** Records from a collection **
'''
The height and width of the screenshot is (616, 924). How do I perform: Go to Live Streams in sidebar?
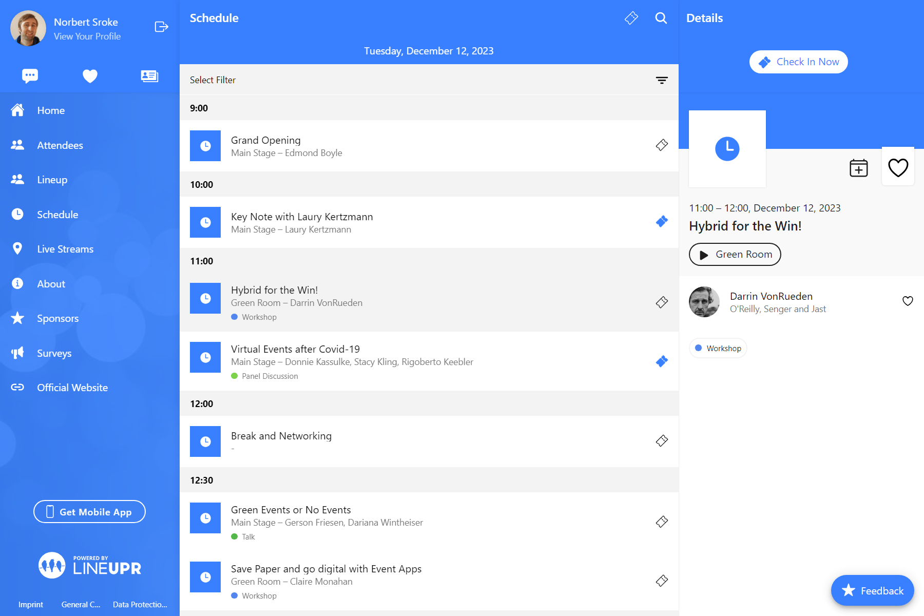coord(65,249)
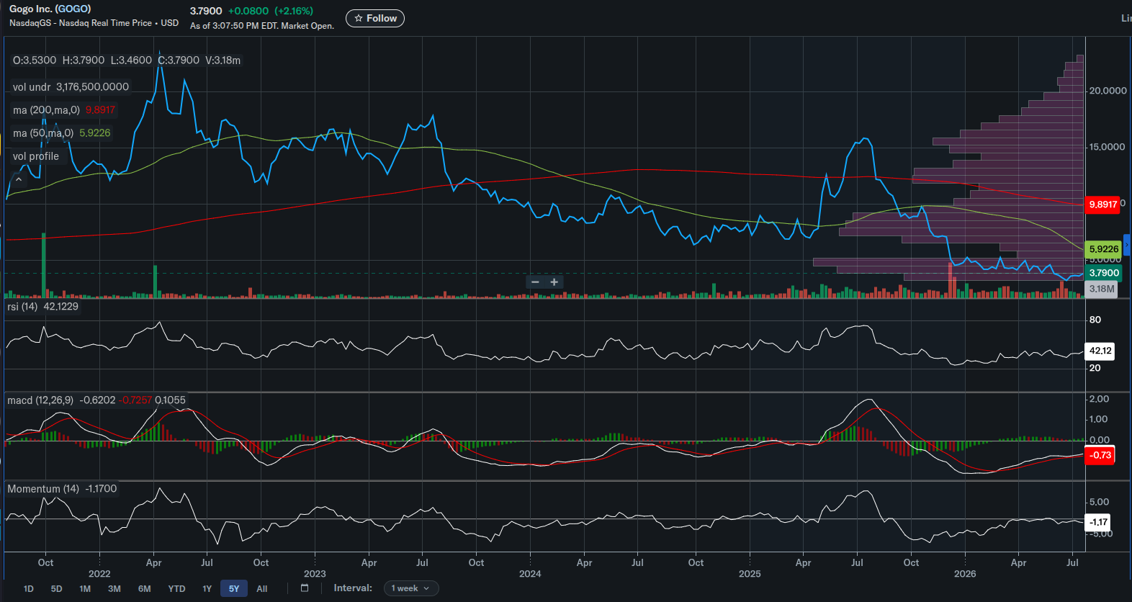Select the 1D range tab
The image size is (1132, 602).
(29, 588)
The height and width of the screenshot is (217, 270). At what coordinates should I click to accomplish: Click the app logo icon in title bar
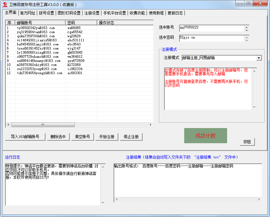(5, 4)
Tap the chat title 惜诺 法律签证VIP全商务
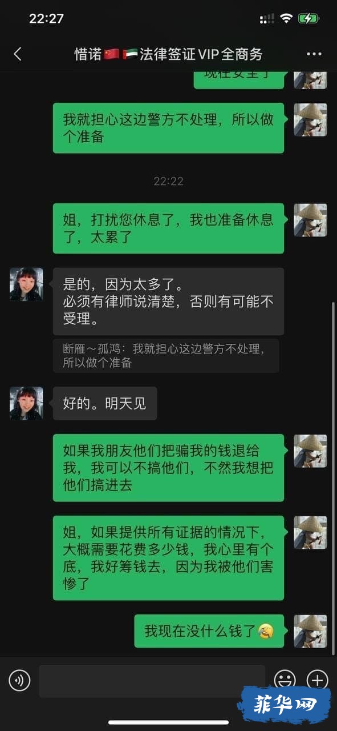 click(169, 54)
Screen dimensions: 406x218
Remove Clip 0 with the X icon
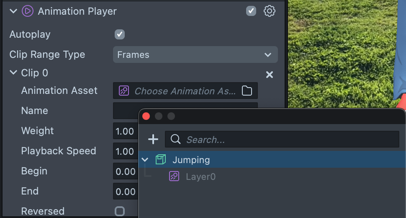click(x=270, y=75)
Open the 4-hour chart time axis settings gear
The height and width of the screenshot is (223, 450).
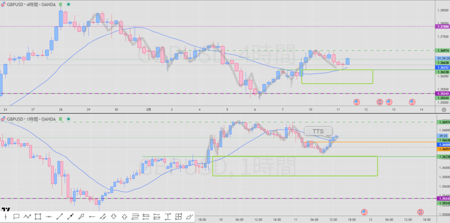pos(443,110)
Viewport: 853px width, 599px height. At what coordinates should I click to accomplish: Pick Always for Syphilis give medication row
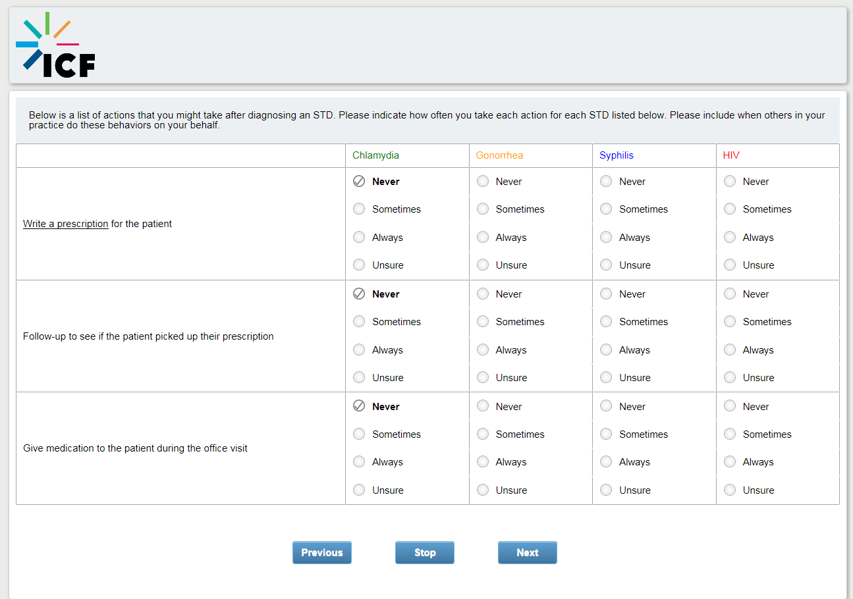pos(606,462)
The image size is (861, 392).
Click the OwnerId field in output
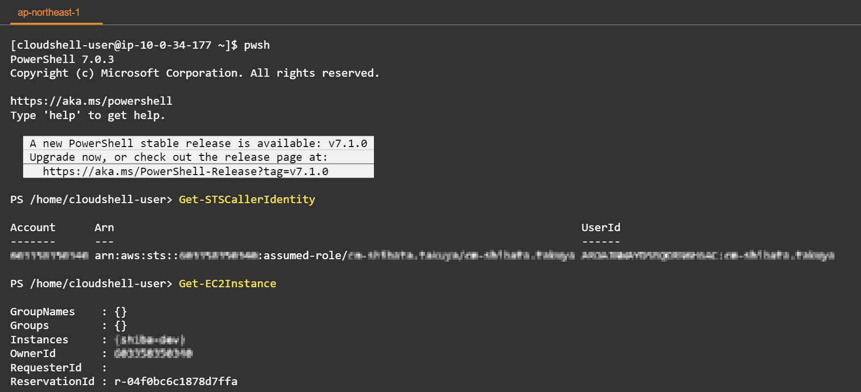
'''
** Aim **
Copy every line of the data above word for word, leaving out the pictures.

** Task result **
The height and width of the screenshot is (616, 924). How do I perform: Go to Live Streams in sidebar?
coord(65,249)
Select the 1D range tab
The image size is (1132, 602).
(29, 588)
The height and width of the screenshot is (217, 270). At what coordinates should I click to accomplish: Click the app logo icon in title bar
(5, 4)
Tap the chat title 惜诺 法律签证VIP全商务
 click(169, 54)
Screen dimensions: 406x218
Remove Clip 0 with the X icon
click(x=270, y=75)
Open the 4-hour chart time axis settings gear
The height and width of the screenshot is (223, 450).
pos(443,110)
Viewport: 853px width, 599px height. At what coordinates should I click to accomplish: Pick Always for Syphilis give medication row
pos(606,462)
The image size is (861, 392).
Click the OwnerId field in output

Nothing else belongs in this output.